### Try it
Each line of the data below from the one holding "Viewport: 275px width, 184px" to the one holding "Given: Click the 土耳其软糖 Turkish delight image", inclusive, is to be reproduced exactly; no other line belongs in the answer.

### Data in this exercise
•••••
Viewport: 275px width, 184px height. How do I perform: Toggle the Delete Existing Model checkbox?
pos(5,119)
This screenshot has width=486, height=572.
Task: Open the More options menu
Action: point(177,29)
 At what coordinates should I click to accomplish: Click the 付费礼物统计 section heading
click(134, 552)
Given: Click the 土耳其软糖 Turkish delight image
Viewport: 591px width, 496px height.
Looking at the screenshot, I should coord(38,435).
•••••
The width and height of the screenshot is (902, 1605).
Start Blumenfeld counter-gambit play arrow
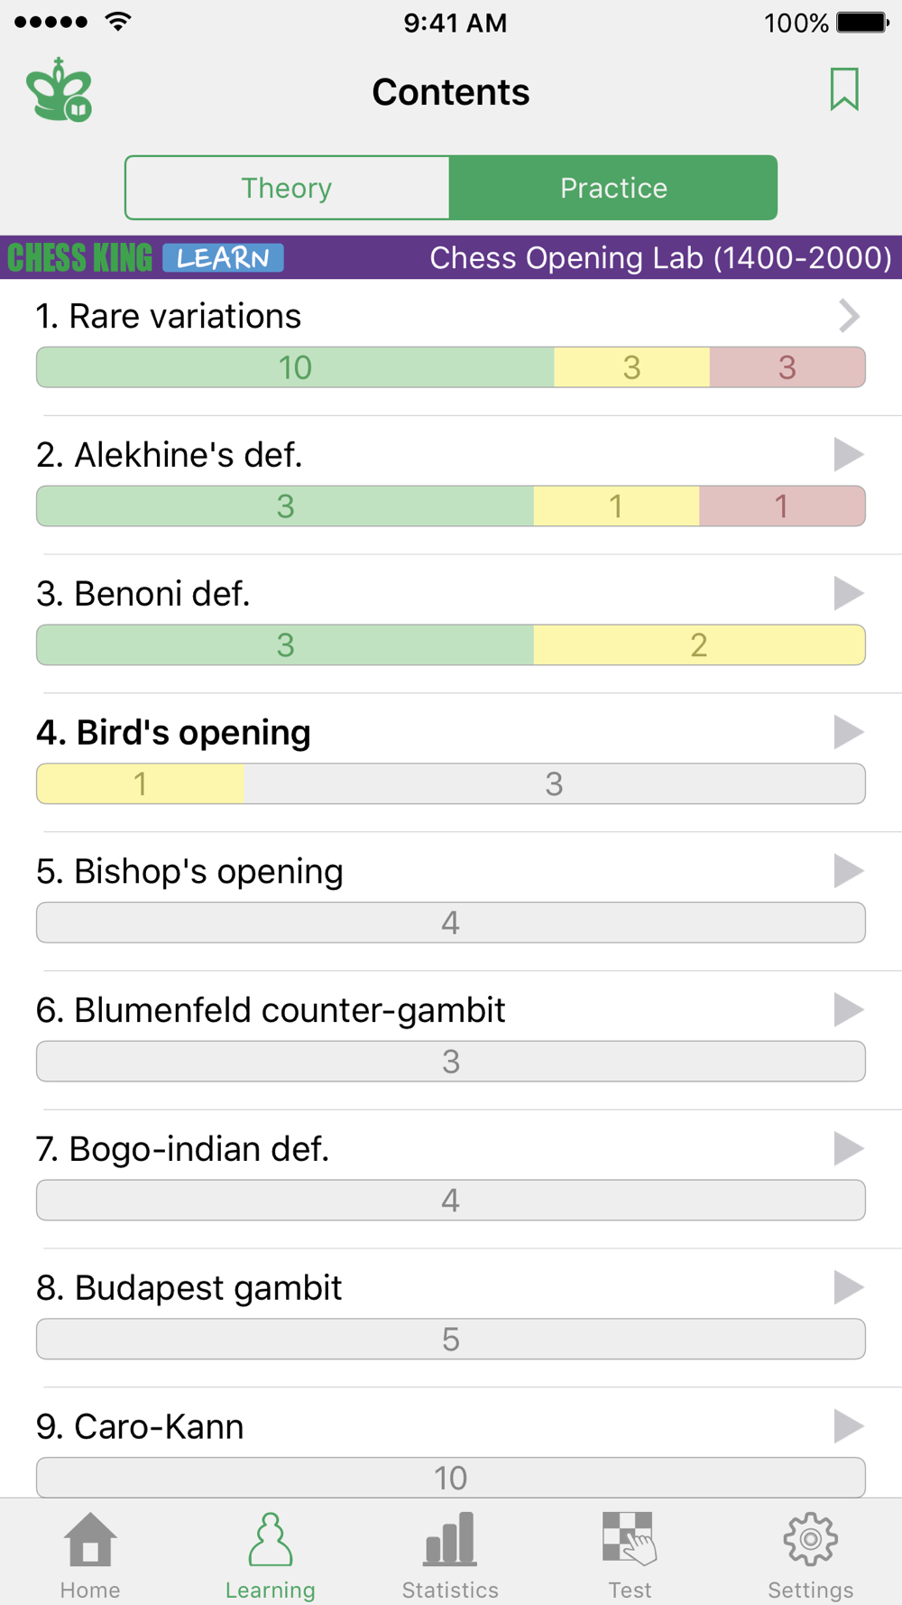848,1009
•••••
### The completed task
Viewport: 275px width, 184px height. How do I perform: Toggle the Delete Existing Model checkbox?
pos(5,119)
This screenshot has width=486, height=572.
Task: Open the More options menu
Action: point(177,29)
 At what coordinates should I click to accomplish: Click the 付费礼物统计 section heading
click(134, 552)
Given: Click the 土耳其软糖 Turkish delight image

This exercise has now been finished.